▸ EXERCISE:
Each record must be repeated exactly. None may be dropped.

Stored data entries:
===
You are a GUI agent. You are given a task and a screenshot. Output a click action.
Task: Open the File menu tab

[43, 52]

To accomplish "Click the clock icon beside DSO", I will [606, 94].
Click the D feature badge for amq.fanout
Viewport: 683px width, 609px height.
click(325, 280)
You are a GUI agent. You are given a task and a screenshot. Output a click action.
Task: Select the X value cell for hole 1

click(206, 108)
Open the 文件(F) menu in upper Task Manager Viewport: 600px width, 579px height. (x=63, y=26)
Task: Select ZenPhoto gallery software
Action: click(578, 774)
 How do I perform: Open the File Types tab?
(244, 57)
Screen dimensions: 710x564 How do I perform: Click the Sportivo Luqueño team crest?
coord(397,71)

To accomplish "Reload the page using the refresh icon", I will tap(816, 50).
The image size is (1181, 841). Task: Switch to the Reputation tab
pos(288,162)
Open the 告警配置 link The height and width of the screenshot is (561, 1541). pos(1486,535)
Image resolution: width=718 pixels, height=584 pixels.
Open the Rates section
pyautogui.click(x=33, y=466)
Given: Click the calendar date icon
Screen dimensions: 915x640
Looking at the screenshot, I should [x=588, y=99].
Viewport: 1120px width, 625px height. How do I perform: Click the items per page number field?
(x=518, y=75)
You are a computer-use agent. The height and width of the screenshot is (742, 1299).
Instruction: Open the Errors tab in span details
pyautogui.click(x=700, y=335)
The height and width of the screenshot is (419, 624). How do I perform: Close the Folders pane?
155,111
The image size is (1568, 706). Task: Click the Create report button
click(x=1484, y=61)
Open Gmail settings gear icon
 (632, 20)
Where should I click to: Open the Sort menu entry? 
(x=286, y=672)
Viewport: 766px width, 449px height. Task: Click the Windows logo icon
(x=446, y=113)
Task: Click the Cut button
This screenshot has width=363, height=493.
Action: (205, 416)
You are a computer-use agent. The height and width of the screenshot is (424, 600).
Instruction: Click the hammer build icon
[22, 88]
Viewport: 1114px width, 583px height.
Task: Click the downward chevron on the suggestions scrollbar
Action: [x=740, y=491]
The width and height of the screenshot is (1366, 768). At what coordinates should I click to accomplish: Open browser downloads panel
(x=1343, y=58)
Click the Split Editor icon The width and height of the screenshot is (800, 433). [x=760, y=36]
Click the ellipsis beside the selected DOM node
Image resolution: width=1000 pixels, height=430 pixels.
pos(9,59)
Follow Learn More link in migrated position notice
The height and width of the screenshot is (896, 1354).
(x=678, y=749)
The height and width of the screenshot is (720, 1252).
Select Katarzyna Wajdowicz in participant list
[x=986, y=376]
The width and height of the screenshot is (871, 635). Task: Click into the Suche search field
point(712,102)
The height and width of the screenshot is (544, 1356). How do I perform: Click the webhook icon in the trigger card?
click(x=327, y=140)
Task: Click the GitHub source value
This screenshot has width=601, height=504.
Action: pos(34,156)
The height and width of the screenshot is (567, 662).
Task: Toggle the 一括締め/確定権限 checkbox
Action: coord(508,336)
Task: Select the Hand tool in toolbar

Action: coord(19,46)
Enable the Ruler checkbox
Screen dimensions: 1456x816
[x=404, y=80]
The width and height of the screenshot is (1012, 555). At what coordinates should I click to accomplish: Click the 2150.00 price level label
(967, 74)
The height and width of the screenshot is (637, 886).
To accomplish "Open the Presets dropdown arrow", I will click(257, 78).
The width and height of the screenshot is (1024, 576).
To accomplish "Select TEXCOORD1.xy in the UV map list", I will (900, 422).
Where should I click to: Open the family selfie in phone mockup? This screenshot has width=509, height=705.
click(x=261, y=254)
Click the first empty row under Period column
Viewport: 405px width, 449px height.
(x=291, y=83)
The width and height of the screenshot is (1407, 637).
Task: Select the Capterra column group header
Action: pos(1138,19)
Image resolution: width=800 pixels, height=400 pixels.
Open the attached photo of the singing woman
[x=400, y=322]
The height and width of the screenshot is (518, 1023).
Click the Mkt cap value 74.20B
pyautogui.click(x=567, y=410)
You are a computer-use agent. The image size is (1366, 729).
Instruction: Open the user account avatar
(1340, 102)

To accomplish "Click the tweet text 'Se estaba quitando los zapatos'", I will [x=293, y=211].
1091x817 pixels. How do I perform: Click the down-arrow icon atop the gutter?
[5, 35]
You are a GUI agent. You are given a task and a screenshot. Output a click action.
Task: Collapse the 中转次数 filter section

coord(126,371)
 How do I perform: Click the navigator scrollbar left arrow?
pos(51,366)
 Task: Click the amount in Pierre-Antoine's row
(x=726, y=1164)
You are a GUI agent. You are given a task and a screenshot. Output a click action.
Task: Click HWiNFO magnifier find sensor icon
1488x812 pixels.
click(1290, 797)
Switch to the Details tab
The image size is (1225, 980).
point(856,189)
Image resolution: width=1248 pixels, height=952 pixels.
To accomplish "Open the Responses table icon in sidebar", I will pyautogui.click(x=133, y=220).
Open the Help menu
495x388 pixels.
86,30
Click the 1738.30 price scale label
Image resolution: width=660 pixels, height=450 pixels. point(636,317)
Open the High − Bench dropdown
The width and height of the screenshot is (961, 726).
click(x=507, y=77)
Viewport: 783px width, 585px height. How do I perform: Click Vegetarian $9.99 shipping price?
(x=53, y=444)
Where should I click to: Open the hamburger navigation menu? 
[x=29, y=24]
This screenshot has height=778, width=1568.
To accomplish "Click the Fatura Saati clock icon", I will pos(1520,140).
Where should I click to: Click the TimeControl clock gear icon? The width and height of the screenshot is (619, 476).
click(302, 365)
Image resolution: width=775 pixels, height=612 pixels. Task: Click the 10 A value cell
===
▸ REPLY TO THE EXERCISE:
You are a GUI agent. You are given a task and a screenshot. Output a click action.
Task: Open the File menu tab

[43, 52]

To accomplish "Click the clock icon beside DSO", I will [606, 94].
Click the D feature badge for amq.fanout
Viewport: 683px width, 609px height.
click(325, 280)
You are a GUI agent. You are given a task and a screenshot. Output a click action.
Task: Select the X value cell for hole 1

click(206, 108)
Open the 文件(F) menu in upper Task Manager Viewport: 600px width, 579px height. (x=63, y=26)
Task: Select ZenPhoto gallery software
Action: click(578, 774)
 How do I perform: Open the File Types tab?
(244, 57)
Screen dimensions: 710x564 How do I perform: Click the Sportivo Luqueño team crest?
coord(397,71)

To accomplish "Reload the page using the refresh icon", I will tap(816, 50).
The image size is (1181, 841). Task: Switch to the Reputation tab
pos(288,162)
Open the 告警配置 link The height and width of the screenshot is (561, 1541). pos(1486,535)
Image resolution: width=718 pixels, height=584 pixels.
Open the Rates section
pyautogui.click(x=33, y=466)
Given: Click the calendar date icon
Screen dimensions: 915x640
Looking at the screenshot, I should [x=588, y=99].
Viewport: 1120px width, 625px height. How do I perform: Click the items per page number field?
(x=518, y=75)
You are a computer-use agent. The height and width of the screenshot is (742, 1299).
Instruction: Open the Errors tab in span details
pyautogui.click(x=700, y=335)
The height and width of the screenshot is (419, 624). How do I perform: Close the Folders pane?
155,111
The image size is (1568, 706). Task: Click the Create report button
click(x=1484, y=61)
Open Gmail settings gear icon
 (632, 20)
Where should I click to: Open the Sort menu entry? 
(x=286, y=672)
Viewport: 766px width, 449px height. Task: Click the Windows logo icon
(x=446, y=113)
Task: Click the Cut button
This screenshot has width=363, height=493.
Action: (205, 416)
You are a computer-use agent. The height and width of the screenshot is (424, 600).
Instruction: Click the hammer build icon
[22, 88]
Viewport: 1114px width, 583px height.
Task: Click the downward chevron on the suggestions scrollbar
Action: [x=740, y=491]
The width and height of the screenshot is (1366, 768). At what coordinates should I click to accomplish: Open browser downloads panel
(x=1343, y=58)
Click the Split Editor icon The width and height of the screenshot is (800, 433). [x=760, y=36]
Click the ellipsis beside the selected DOM node
Image resolution: width=1000 pixels, height=430 pixels.
pos(9,59)
Follow Learn More link in migrated position notice
The height and width of the screenshot is (896, 1354).
(x=678, y=749)
The height and width of the screenshot is (720, 1252).
Select Katarzyna Wajdowicz in participant list
[x=986, y=376]
The width and height of the screenshot is (871, 635). Task: Click into the Suche search field
point(712,102)
The height and width of the screenshot is (544, 1356). How do I perform: Click the webhook icon in the trigger card?
click(x=327, y=140)
Task: Click the GitHub source value
This screenshot has width=601, height=504.
Action: pos(34,156)
The height and width of the screenshot is (567, 662).
Task: Toggle the 一括締め/確定権限 checkbox
Action: coord(508,336)
Task: Select the Hand tool in toolbar

Action: coord(19,46)
Enable the Ruler checkbox
Screen dimensions: 1456x816
[x=404, y=80]
The width and height of the screenshot is (1012, 555). At what coordinates should I click to accomplish: Click the 2150.00 price level label
(967, 74)
The height and width of the screenshot is (637, 886).
To accomplish "Open the Presets dropdown arrow", I will click(257, 78).
The width and height of the screenshot is (1024, 576).
To accomplish "Select TEXCOORD1.xy in the UV map list", I will (900, 422).
Where should I click to: Open the family selfie in phone mockup? This screenshot has width=509, height=705.
click(x=261, y=254)
Click the first empty row under Period column
Viewport: 405px width, 449px height.
(x=291, y=83)
The width and height of the screenshot is (1407, 637).
Task: Select the Capterra column group header
Action: pos(1138,19)
Image resolution: width=800 pixels, height=400 pixels.
Open the attached photo of the singing woman
[x=400, y=322]
The height and width of the screenshot is (518, 1023).
Click the Mkt cap value 74.20B
pyautogui.click(x=567, y=410)
You are a computer-use agent. The image size is (1366, 729).
Instruction: Open the user account avatar
(1340, 102)

To accomplish "Click the tweet text 'Se estaba quitando los zapatos'", I will [x=293, y=211].
1091x817 pixels. How do I perform: Click the down-arrow icon atop the gutter?
[5, 35]
You are a GUI agent. You are given a task and a screenshot. Output a click action.
Task: Collapse the 中转次数 filter section

coord(126,371)
 How do I perform: Click the navigator scrollbar left arrow?
pos(51,366)
 Task: Click the amount in Pierre-Antoine's row
(x=726, y=1164)
You are a GUI agent. You are given a task and a screenshot. Output a click action.
Task: Click HWiNFO magnifier find sensor icon
1488x812 pixels.
click(1290, 797)
Switch to the Details tab
The image size is (1225, 980).
point(856,189)
Image resolution: width=1248 pixels, height=952 pixels.
To accomplish "Open the Responses table icon in sidebar", I will pyautogui.click(x=133, y=220).
Open the Help menu
495x388 pixels.
86,30
Click the 1738.30 price scale label
Image resolution: width=660 pixels, height=450 pixels. point(636,317)
Open the High − Bench dropdown
The width and height of the screenshot is (961, 726).
click(x=507, y=77)
Viewport: 783px width, 585px height. How do I perform: Click Vegetarian $9.99 shipping price?
(x=53, y=444)
Where should I click to: Open the hamburger navigation menu? 
[x=29, y=24]
This screenshot has height=778, width=1568.
To accomplish "Click the Fatura Saati clock icon", I will pos(1520,140).
Where should I click to: Click the TimeControl clock gear icon? The width and height of the screenshot is (619, 476).
click(302, 365)
Image resolution: width=775 pixels, height=612 pixels. Task: Click the 10 A value cell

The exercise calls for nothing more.